I hear you about wanting to land a large steel. Biggest I pulled out of there was 12 LB and that was 7 years ago. Regarding snagging, lets be honest, one does not need a Torpedo and 20 LB cable to snag a steelhead. I understand that steelhead will hit and that ideally this is what people are attempting to do, but..... Lets just say I question the ability of the DNR to enforce regualtions of the closet snagger and I will leave it at that.


----------



## jayzbird (May 19, 2005)

hey guys, 

There are still big fish being taken out of the river. One of my fishin bro's Brad Wren took a 17.11 lb. 33" hen last April 29th downtown on spawn. He caught it driftfishing on 6lb. line. Check it out if you don't believe.....it's in the master angler awards section of the DNR's website. It was the 3rd biggest steelhead caught in the state last year. The first two were lake fish from Lake Michigan caught on spoons. They measured 19.19 lbs., and 18.06 lbs. So i'd say the 20lb. and 40" was exaggerated a little. Props out to him he deserved it. I don't know of any other guy that fishes that river as hard as him except for a few other guys!!! And they all fish with him!!! Tight lines.....


----------



## Krull (Mar 29, 2005)

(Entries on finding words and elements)

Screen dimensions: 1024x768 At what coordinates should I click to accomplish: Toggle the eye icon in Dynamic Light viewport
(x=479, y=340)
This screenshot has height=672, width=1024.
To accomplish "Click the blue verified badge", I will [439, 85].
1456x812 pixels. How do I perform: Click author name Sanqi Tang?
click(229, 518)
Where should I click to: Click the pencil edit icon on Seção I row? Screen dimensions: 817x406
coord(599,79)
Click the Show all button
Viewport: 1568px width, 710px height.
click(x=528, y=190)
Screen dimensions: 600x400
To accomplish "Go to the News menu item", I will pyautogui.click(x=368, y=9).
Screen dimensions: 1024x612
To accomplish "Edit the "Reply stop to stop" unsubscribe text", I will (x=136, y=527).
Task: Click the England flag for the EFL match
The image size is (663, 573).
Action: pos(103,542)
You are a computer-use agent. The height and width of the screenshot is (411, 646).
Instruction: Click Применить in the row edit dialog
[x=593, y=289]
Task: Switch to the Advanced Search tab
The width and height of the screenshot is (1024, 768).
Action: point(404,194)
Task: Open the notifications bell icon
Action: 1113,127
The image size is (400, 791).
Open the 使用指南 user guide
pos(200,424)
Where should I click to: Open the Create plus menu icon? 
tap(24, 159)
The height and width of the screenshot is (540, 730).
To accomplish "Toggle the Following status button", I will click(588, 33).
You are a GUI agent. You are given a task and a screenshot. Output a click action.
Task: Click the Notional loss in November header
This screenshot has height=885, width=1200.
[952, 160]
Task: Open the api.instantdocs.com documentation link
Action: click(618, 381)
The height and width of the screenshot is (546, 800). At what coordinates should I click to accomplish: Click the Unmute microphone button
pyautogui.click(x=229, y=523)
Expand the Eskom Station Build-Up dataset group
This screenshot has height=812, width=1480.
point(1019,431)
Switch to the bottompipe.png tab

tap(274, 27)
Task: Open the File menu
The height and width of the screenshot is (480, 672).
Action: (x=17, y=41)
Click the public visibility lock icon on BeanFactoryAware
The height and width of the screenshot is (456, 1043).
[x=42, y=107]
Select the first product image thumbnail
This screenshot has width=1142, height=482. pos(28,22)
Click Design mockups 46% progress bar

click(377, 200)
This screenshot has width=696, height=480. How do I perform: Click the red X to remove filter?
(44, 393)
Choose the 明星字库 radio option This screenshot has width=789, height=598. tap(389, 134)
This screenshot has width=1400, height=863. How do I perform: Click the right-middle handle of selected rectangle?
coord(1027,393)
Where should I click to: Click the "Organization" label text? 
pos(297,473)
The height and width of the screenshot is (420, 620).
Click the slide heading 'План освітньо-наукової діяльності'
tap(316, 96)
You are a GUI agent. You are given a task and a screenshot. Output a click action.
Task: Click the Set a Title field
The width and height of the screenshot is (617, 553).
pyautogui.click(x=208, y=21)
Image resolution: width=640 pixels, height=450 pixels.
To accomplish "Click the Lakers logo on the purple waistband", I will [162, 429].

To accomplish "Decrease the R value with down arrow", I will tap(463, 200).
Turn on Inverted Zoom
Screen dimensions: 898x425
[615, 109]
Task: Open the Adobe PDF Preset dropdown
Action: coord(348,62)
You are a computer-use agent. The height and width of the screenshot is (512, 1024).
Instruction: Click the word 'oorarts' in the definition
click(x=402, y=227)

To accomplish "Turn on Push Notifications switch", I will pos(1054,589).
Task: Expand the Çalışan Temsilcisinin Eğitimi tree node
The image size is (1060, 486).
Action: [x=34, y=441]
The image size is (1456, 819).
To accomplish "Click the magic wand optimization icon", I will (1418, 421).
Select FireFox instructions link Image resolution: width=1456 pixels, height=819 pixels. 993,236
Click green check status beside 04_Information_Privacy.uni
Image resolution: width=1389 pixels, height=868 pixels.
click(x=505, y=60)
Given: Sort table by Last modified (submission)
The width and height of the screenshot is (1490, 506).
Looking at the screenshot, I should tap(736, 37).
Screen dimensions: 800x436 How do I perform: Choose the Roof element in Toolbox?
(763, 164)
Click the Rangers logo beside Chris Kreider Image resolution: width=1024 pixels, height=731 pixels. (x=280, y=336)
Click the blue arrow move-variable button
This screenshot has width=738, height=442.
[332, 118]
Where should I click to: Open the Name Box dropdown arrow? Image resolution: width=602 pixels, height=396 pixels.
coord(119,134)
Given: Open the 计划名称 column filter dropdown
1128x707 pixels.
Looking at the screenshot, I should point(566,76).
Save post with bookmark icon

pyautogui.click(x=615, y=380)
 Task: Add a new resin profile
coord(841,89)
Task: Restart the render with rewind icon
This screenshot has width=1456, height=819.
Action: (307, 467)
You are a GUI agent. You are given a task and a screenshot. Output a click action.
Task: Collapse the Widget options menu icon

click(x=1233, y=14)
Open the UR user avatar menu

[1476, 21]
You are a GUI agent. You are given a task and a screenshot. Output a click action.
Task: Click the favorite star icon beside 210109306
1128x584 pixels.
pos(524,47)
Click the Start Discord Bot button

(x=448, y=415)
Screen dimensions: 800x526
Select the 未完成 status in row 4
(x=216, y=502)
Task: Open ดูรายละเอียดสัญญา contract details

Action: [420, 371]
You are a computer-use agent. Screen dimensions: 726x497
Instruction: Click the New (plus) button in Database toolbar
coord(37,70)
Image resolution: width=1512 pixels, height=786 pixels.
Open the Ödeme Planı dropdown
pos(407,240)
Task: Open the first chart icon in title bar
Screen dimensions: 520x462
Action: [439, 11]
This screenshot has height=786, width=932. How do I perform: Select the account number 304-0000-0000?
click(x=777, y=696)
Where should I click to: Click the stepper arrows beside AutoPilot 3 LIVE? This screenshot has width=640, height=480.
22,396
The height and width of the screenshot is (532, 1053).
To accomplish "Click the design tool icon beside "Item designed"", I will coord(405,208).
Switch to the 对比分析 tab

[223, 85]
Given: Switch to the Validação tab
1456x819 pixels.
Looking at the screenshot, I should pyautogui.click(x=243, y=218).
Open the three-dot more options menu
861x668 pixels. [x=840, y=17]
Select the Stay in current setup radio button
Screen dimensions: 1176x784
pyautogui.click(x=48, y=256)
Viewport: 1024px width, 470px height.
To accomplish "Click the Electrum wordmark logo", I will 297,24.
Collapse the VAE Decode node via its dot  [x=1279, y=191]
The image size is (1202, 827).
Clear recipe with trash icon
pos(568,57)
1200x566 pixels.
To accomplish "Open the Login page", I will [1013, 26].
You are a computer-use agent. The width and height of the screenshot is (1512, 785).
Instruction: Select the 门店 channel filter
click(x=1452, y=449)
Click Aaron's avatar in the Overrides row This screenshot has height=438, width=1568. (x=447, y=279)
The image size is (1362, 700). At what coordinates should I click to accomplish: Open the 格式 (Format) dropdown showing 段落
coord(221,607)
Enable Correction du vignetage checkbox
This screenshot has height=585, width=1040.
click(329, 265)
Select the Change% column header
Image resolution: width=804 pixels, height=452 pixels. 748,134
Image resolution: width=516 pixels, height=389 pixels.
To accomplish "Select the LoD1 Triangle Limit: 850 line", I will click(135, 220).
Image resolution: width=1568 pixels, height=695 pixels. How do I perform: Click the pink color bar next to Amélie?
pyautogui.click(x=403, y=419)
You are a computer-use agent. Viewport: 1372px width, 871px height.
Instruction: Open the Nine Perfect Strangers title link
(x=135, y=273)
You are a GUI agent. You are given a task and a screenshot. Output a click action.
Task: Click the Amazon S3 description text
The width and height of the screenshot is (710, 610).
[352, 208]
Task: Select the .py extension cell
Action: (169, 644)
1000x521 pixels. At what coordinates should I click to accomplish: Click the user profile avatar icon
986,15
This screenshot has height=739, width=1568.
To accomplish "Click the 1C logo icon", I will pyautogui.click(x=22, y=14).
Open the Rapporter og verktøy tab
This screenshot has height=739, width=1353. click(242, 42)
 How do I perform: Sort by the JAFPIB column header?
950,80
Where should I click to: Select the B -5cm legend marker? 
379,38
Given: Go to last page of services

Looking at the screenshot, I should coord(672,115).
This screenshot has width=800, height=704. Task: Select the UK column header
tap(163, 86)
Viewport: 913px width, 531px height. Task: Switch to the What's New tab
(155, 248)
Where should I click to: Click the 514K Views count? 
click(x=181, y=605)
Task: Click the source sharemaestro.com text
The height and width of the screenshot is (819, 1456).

(The problem) Continue the steelhead fishing thread from where it stops.

(Result for this task)
JZ- that is a beauty. Biggest one I personally saw caught and weighed was a buddy of mine got a 15 LB buck drop back fishing hot n tots almost 10 years ago, early April. It was bright red in color, I will never forget that fish.


----------



## ausable_steelhead (Sep 30, 2002)

Hey jayzbird, I don't believe you ! No, just kidding. That must have been one FAT hennie, 33" and 17lbs! I fish her pretty hard, but not really this season, I got tired of working prime winter holes, and blanking. I probably should start fishing low more, I rarely fish the mouth or the holes up the first mile or two, some good water there. Does he fish from a boat?


----------



## jayzbird (May 19, 2005)

ausable_steelhead said:


> Hey jayzbird, I don't believe you ! No, just kidding. That must have been one FAT hennie, 33" and 17lbs! I fish her pretty hard, but not really this season, I got tired of working prime winter holes, and blanking. I probably should start fishing low more, I rarely fish the mouth or the holes up the first mile or two, some good water there. Does he fish from a boat?


Actually he caught the fish wading. He does fish from a boat ocassionally, but also does alot of wading. I wasn't there to see him land it. He showed me the master angler certificate last weekend at my brothers house. I also know he landed over a 15 lb. buck the year before, but i'm not sure when or where he caught it on the river. He has the knack of a landin the big ones for sure!!!:SHOCKED: I'm headed up this weekend to do some turkey huntin and will be on the river in the afternoon/evenings, i'm sure i'll run into him, and i'll ask.


----------



## chrome_steelhead (Mar 21, 2006)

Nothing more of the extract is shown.